Alors qu’une nouvelle attaque des djihadistes contre l’armée a endeuillé le Burkina Faso, 51 soldats tués, le capitaine Ibrahim Traoré, 34 ans, affirme que sa détermination à combattre les djihadistes reste « intacte ».
Il parle d’une attaque de grande ampleur dans le Sahel burkinabè. Le capitaine Ibrahim Traoré reconnaît que la lutte contre la montée de la menace djihadiste qui ronge le Burkina Faso est « âpre ».
Pour lui, il s’agit aussi « d’un combat parsemé d’embûches ». « Mais notre sursaut patriotique et notre détermination restent intacts jusqu’à la victoire finale contre les groupes jihadistes », a déclaré le chef de la junte au pouvoir à Ouagadougou.
Le 30 septembre 2022. Ce jour-là, lorsque le capitaine Ibrahim Traoré renverse le colonel Paul-Henri Damiba Sandaogo, lui-même aussi putschiste, s’est donné pour objectif de « reconquérir » les quelques 40% du territoire burkinabè qui échappe à l’État. Mais les attaques djihadistes ne font qu’augmenter et sont meurtrières.

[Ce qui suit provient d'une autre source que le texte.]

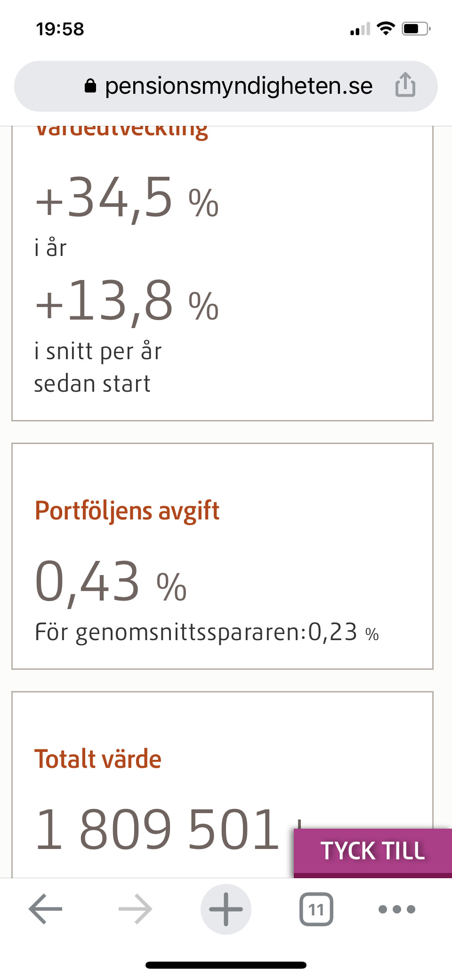
Task: Tap the Totalt värde heading
Action: point(98,759)
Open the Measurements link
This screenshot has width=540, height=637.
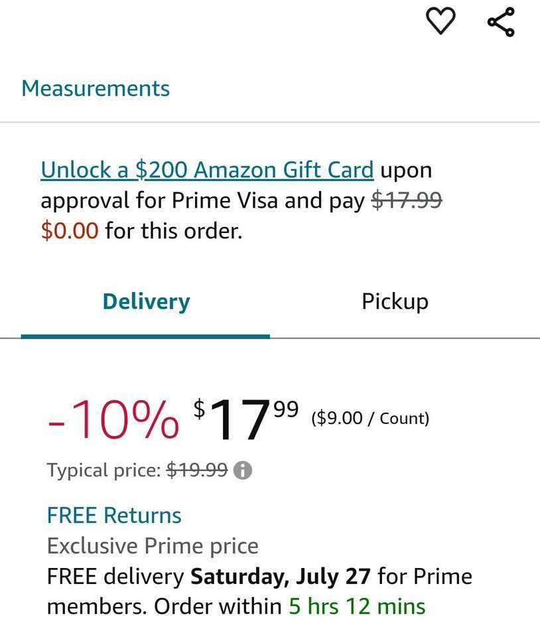[x=96, y=88]
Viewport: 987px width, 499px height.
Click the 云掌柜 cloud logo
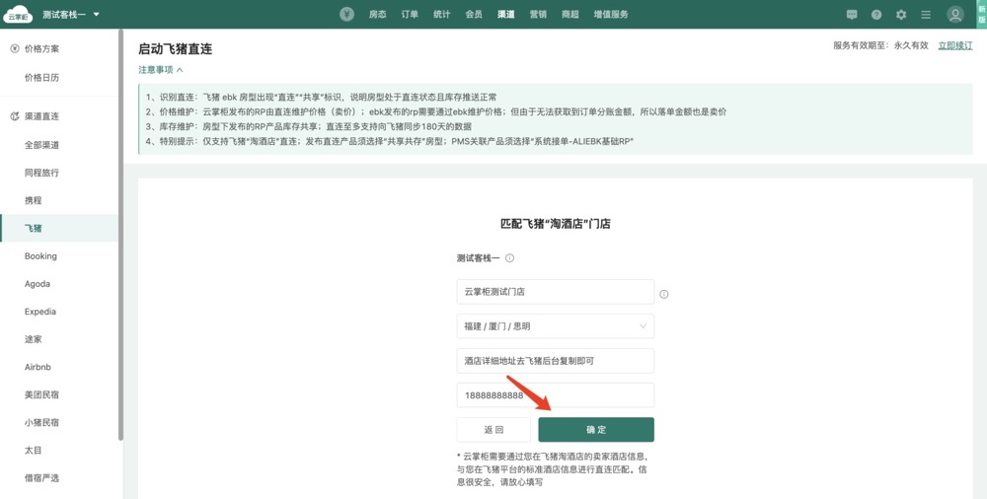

Voisin du Mali et du Niger, le Burkina Faso, théâtre de deux putschs en l’espace de huit, est en proie à des attaques de groupes djihadistes, affiliés à Al-Qaïda et à Daesh. Selon des ONG, les violences ont fait plus de 10.000 morts, civils et militaires, et quelque deux millions de déplacés.